Danby Show is gearing up for another action-packed event with thousands of people expected to turn out.
It’s the oldest agricultural show in the area and probably one of the oldest in the country, having started in 1848 and annually attracts around 6,000 people.
The grand day out takes place on Wednesday on the vicarage green in Danby and promises the usual displays and competitive classes, ranging from cattle and sheep to cavies, ferrets and vintage machinery.
The show opens to exhibitors at 8am and to the general public at 9am when the horse classes begin.
The main attraction this year are so good they’re performing twice.
Trailbikers UK will be performing stunts in a display at 1pm and towards the end of the day.

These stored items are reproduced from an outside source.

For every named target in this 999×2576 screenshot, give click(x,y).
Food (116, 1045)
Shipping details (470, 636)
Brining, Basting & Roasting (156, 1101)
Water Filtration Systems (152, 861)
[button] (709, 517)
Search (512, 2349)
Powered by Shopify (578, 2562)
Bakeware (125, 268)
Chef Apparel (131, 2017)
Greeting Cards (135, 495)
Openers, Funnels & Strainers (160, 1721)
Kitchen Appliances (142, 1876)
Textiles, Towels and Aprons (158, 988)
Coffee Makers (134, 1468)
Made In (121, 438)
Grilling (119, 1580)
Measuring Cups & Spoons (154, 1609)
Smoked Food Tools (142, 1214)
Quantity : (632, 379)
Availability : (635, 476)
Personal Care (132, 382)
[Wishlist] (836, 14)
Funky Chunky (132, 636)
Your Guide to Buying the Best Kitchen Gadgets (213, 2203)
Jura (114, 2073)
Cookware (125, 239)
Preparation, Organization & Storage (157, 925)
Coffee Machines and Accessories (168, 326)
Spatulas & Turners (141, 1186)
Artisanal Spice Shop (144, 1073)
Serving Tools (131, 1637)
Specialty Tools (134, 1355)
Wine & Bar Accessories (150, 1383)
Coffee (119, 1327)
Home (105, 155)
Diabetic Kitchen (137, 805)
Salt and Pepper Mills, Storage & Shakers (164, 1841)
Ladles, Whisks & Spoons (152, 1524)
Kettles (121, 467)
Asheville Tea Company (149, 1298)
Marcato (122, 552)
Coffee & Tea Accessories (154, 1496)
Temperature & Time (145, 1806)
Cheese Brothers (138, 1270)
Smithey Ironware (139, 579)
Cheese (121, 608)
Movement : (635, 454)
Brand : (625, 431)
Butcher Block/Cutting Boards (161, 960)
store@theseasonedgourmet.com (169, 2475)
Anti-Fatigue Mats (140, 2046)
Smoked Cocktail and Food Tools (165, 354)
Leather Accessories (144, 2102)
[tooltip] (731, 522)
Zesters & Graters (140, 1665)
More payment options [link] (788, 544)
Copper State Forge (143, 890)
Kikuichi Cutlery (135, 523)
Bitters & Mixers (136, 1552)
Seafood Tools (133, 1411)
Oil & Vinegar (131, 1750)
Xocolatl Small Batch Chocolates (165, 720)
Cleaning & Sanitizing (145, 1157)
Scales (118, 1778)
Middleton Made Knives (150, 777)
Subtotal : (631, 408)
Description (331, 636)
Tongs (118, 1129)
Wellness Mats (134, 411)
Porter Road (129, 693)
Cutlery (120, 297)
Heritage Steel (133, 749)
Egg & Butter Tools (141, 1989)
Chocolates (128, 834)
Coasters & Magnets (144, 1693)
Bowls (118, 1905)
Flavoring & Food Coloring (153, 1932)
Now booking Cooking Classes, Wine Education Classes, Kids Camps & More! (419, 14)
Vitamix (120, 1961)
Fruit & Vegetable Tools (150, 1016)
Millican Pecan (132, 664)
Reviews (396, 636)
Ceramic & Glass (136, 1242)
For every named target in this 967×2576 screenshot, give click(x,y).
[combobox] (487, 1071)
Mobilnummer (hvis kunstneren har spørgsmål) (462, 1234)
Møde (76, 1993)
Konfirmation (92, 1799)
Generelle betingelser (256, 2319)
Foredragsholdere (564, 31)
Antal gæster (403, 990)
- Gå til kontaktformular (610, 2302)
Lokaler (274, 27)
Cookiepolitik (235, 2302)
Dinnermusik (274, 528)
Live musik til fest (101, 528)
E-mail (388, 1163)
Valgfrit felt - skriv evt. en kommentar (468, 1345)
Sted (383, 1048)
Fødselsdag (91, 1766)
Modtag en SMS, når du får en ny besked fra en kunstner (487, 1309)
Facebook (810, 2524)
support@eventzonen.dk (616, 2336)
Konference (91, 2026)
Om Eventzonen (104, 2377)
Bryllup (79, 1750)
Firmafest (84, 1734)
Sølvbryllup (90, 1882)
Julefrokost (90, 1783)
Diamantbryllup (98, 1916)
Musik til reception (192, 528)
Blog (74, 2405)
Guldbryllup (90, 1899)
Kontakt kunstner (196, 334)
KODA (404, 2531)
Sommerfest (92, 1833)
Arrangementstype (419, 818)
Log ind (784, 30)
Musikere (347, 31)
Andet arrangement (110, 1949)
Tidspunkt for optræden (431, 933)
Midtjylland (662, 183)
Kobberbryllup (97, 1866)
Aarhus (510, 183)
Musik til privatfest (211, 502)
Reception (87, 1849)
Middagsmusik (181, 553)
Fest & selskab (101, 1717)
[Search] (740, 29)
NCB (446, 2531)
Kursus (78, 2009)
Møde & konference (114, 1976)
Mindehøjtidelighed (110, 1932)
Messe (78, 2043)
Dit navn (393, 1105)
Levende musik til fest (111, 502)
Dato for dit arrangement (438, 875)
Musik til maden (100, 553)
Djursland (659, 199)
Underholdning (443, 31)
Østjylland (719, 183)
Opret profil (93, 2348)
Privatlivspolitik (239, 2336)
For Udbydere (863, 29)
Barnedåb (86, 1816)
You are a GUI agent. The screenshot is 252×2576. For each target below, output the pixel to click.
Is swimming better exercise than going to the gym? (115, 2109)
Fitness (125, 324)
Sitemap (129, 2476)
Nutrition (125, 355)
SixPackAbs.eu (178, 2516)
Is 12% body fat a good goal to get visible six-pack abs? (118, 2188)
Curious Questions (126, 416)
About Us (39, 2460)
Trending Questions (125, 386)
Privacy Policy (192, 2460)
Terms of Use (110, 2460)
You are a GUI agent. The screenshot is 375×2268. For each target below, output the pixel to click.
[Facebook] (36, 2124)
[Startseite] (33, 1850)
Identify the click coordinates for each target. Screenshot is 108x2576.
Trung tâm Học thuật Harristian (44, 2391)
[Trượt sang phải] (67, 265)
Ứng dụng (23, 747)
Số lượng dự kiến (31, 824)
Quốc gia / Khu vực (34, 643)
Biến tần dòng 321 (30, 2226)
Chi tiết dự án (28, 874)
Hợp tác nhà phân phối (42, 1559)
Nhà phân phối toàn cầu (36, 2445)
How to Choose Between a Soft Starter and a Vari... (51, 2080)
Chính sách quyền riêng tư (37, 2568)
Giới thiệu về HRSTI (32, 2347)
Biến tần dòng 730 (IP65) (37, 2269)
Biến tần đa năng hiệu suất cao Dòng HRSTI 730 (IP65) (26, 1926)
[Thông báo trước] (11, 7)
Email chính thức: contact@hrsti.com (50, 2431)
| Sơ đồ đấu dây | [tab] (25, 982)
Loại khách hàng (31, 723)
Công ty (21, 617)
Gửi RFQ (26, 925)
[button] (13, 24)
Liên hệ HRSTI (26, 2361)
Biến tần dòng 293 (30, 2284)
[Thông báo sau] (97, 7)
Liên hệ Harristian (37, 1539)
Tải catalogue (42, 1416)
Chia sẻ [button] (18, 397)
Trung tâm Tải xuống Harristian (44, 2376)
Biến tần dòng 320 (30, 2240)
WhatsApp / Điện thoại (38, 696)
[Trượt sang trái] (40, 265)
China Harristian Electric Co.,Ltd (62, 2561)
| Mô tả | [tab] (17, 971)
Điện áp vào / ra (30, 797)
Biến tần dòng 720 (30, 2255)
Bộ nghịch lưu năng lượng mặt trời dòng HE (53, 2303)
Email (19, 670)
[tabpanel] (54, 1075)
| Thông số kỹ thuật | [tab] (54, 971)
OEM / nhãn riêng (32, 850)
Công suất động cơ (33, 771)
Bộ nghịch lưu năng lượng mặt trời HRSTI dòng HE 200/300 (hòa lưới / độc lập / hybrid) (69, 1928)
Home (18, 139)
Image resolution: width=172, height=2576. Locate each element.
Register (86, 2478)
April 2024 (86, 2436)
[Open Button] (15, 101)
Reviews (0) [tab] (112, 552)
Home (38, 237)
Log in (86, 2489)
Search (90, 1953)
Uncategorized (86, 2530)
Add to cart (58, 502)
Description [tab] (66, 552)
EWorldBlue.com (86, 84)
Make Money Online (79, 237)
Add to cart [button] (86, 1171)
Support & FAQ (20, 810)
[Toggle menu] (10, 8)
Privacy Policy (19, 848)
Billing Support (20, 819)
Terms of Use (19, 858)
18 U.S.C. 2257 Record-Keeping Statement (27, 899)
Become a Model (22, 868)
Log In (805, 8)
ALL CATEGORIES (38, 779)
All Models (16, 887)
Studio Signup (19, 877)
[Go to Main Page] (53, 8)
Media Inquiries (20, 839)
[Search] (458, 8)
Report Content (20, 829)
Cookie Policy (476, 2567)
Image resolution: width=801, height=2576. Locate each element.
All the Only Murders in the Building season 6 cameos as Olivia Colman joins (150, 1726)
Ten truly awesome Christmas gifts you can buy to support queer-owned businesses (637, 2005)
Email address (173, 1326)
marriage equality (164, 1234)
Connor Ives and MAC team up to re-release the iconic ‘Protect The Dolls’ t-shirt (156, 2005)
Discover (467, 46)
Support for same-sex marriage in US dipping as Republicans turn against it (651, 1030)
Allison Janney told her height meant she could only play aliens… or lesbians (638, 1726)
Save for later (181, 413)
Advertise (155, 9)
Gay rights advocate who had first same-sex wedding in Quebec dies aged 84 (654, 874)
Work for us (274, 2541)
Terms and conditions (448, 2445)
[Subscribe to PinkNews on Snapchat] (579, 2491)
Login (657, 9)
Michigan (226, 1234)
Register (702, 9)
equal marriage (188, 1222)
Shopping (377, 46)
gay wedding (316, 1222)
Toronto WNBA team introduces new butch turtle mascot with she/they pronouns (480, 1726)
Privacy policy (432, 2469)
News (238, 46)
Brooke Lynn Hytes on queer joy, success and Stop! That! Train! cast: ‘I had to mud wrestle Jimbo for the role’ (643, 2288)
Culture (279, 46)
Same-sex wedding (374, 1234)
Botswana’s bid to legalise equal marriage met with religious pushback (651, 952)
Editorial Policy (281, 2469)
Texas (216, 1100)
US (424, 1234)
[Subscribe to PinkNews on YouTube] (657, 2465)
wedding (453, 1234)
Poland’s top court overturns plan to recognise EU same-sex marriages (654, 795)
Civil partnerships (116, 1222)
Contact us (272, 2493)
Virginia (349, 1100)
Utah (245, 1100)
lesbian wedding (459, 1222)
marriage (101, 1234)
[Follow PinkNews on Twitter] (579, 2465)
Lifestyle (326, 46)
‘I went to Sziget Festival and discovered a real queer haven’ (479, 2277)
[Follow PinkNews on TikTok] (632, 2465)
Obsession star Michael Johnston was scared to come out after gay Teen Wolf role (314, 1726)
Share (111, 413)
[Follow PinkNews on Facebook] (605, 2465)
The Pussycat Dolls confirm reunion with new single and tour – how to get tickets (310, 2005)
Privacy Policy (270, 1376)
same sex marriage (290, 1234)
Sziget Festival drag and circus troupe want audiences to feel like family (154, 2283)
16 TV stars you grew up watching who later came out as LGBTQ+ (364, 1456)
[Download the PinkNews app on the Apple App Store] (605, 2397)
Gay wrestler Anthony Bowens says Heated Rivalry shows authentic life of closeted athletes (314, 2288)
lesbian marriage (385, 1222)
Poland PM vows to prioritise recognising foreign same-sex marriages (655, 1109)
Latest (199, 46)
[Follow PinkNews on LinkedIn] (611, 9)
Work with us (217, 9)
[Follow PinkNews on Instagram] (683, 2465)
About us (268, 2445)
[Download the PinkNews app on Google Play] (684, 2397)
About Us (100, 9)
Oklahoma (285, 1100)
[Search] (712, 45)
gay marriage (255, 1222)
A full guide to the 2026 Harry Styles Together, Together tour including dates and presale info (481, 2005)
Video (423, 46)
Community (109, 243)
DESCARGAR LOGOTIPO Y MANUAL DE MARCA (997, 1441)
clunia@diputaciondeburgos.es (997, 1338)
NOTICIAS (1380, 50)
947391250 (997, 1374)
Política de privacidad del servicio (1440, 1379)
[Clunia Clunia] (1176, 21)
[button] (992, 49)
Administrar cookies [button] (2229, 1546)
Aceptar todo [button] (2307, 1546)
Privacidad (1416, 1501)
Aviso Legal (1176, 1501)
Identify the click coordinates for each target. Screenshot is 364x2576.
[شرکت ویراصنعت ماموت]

Always popular are the horse and pony classes with magnificent heavy horses, among them the Cleveland Bays, a breed used to pull the Queen’s coaches, hunters and a wealth of native breeds including dales ponies and miniature Shetlands.
Whitby Falconers will have an interesting selection of their birds of prey on show, where visitors can also have their picture taken with the birds.
Vintage tractors and farm machinery are also a regular attraction, showing the marked difference in bygone farming methods with those of the present day.
Sheep dog trials are a regular and popular feature displaying the skills of dogs and their handlers – though there are times when the dogs are not as biddable as they ought to be.
The organisers are keeping their fingers crossed for good weather.
The show was started by Canon Atkinson in 1848 and the only time it had to be cancelled was during the war years and in 2001 due to the foot and mouth outbreak.
Canon Atkinson was the well-known author of Forty Years in a Moorland parish and the show at first was only for horses and cows.
It started behind the Downe Arms Inn in Castleton and in the 1870s was combined with Castleton’s annual cheese fair.
It was moved to its present site on the vicarage field in Danby in 1953.